Analytical prediction of time-dependent behavior for tunneling-induced ground movements and stresses subjected to surcharge loading based on rheological mechanics

Abstract

Current analytical solutions on the ground movements and stresses induced by shield tunneling in soft soils are generally based on the instantaneous excavation behavior. Furthermore, previous studies seldom took account of the influence of surcharge loading during tunnel excavation process. This paper introduces a complex variable analytical solution to estimate the deformation and stress of surrounding soils caused by shield tunneling subjected to surcharge loading considering the soil rheological mechanisms. The non-uniform convergence deformation boundary is adopted at the tunnel opening and the Boltzmann viscoelastic model is employed in the time-domain solution so as to consider the displacement controlled boundary and the rheological effects. The accuracy of complex variable time-dependent solution is then verified by comparisons with in-situ observed data, and good consistency is obtained.
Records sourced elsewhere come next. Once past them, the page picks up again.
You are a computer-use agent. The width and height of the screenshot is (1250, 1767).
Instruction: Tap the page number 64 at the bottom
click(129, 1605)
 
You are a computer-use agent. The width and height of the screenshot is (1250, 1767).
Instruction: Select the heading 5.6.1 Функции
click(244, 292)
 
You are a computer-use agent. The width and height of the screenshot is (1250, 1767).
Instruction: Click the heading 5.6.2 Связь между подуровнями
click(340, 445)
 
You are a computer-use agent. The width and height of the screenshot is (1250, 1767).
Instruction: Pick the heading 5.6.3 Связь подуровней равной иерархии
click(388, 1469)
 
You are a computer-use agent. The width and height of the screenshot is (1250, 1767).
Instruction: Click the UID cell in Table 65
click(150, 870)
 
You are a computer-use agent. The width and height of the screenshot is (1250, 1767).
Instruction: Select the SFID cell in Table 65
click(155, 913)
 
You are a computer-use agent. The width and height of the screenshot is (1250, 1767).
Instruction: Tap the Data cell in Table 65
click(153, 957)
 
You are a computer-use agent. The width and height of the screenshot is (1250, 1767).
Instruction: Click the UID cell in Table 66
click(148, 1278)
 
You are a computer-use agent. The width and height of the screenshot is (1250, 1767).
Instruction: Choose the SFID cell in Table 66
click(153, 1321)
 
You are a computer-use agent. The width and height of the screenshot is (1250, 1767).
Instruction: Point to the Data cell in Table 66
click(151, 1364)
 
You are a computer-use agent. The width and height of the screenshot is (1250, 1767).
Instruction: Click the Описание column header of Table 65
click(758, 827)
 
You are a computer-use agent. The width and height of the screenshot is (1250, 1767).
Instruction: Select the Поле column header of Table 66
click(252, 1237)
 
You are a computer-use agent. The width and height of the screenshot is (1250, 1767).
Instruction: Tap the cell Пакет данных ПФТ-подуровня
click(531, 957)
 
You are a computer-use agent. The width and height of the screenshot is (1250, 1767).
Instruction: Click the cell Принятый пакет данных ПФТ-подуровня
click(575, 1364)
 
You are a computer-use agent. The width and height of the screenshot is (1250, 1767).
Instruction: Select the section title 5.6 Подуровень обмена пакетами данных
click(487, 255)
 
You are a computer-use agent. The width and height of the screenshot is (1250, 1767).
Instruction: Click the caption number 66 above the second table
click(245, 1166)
Finally, the parametric analyses are performed to evaluate the influence of correlative coefficients in Boltzmann viscoelastic model and paramount factors of surcharge loading on the feedback around tunneling. The ratios of the peak values of final surface settlements induced by tunneling in viscoelastic soils to those in elastic soils in the initial period vary approximately from 40% to 120%. The soil stresses around the tunnel increase about 50% significantly over time.